#### Entries supplied:
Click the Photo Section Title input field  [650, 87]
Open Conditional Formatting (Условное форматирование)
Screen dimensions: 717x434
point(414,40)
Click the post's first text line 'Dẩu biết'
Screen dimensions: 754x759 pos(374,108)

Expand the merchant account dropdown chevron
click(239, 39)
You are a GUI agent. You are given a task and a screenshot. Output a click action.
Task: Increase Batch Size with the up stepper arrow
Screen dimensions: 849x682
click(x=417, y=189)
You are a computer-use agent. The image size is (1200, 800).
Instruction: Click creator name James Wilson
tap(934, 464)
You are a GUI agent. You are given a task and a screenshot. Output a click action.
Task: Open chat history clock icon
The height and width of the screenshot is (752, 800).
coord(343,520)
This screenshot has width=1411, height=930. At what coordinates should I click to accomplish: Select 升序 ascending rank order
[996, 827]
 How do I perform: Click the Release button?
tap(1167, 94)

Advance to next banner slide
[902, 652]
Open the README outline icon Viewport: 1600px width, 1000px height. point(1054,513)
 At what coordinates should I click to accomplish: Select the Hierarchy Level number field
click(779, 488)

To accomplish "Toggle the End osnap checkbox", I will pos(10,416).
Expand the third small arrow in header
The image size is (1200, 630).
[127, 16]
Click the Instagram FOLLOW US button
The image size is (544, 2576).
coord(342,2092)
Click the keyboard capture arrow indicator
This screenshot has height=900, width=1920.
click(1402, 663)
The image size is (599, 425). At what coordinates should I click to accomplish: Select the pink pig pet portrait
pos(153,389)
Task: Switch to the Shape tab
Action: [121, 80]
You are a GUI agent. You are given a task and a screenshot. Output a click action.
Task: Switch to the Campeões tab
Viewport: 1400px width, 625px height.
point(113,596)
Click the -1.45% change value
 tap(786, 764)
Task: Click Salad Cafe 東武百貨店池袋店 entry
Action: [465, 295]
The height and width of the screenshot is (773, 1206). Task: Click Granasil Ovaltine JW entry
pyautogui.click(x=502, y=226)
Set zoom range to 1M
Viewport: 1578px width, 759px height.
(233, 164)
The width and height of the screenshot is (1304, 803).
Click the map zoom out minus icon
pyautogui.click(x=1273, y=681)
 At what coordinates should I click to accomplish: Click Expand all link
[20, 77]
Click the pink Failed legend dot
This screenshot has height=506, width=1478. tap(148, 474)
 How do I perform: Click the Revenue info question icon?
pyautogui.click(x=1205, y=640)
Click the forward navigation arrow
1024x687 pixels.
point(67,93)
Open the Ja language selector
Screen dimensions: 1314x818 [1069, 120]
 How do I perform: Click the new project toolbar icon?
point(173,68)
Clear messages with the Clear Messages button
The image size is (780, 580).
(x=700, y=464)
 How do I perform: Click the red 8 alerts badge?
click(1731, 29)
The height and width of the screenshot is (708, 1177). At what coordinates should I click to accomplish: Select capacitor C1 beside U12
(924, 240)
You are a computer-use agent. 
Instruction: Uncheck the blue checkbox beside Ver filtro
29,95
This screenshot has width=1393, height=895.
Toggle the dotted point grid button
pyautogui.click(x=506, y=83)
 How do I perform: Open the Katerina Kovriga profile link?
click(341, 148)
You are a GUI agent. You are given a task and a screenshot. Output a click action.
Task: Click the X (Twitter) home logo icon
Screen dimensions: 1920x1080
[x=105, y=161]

#### Your goal:
Retype the data shown above so that each line matches the original.

#### Exercise solution:
Click the Photo Section Title input field  [650, 87]
Open Conditional Formatting (Условное форматирование)
Screen dimensions: 717x434
point(414,40)
Click the post's first text line 'Dẩu biết'
Screen dimensions: 754x759 pos(374,108)

Expand the merchant account dropdown chevron
click(239, 39)
You are a GUI agent. You are given a task and a screenshot. Output a click action.
Task: Increase Batch Size with the up stepper arrow
Screen dimensions: 849x682
click(x=417, y=189)
You are a computer-use agent. The image size is (1200, 800).
Instruction: Click creator name James Wilson
tap(934, 464)
You are a GUI agent. You are given a task and a screenshot. Output a click action.
Task: Open chat history clock icon
The height and width of the screenshot is (752, 800).
coord(343,520)
This screenshot has width=1411, height=930. At what coordinates should I click to accomplish: Select 升序 ascending rank order
[996, 827]
 How do I perform: Click the Release button?
tap(1167, 94)

Advance to next banner slide
[902, 652]
Open the README outline icon Viewport: 1600px width, 1000px height. point(1054,513)
 At what coordinates should I click to accomplish: Select the Hierarchy Level number field
click(779, 488)

To accomplish "Toggle the End osnap checkbox", I will pos(10,416).
Expand the third small arrow in header
The image size is (1200, 630).
[127, 16]
Click the Instagram FOLLOW US button
The image size is (544, 2576).
coord(342,2092)
Click the keyboard capture arrow indicator
This screenshot has height=900, width=1920.
click(1402, 663)
The image size is (599, 425). At what coordinates should I click to accomplish: Select the pink pig pet portrait
pos(153,389)
Task: Switch to the Shape tab
Action: [121, 80]
You are a GUI agent. You are given a task and a screenshot. Output a click action.
Task: Switch to the Campeões tab
Viewport: 1400px width, 625px height.
point(113,596)
Click the -1.45% change value
 tap(786, 764)
Task: Click Salad Cafe 東武百貨店池袋店 entry
Action: [465, 295]
The height and width of the screenshot is (773, 1206). Task: Click Granasil Ovaltine JW entry
pyautogui.click(x=502, y=226)
Set zoom range to 1M
Viewport: 1578px width, 759px height.
(233, 164)
The width and height of the screenshot is (1304, 803).
Click the map zoom out minus icon
pyautogui.click(x=1273, y=681)
 At what coordinates should I click to accomplish: Click Expand all link
[20, 77]
Click the pink Failed legend dot
This screenshot has height=506, width=1478. tap(148, 474)
 How do I perform: Click the Revenue info question icon?
pyautogui.click(x=1205, y=640)
Click the forward navigation arrow
1024x687 pixels.
point(67,93)
Open the Ja language selector
Screen dimensions: 1314x818 [1069, 120]
 How do I perform: Click the new project toolbar icon?
point(173,68)
Clear messages with the Clear Messages button
The image size is (780, 580).
(x=700, y=464)
 How do I perform: Click the red 8 alerts badge?
click(1731, 29)
The height and width of the screenshot is (708, 1177). At what coordinates should I click to accomplish: Select capacitor C1 beside U12
(924, 240)
You are a computer-use agent. 
Instruction: Uncheck the blue checkbox beside Ver filtro
29,95
This screenshot has width=1393, height=895.
Toggle the dotted point grid button
pyautogui.click(x=506, y=83)
 How do I perform: Open the Katerina Kovriga profile link?
click(341, 148)
You are a GUI agent. You are given a task and a screenshot. Output a click action.
Task: Click the X (Twitter) home logo icon
Screen dimensions: 1920x1080
[x=105, y=161]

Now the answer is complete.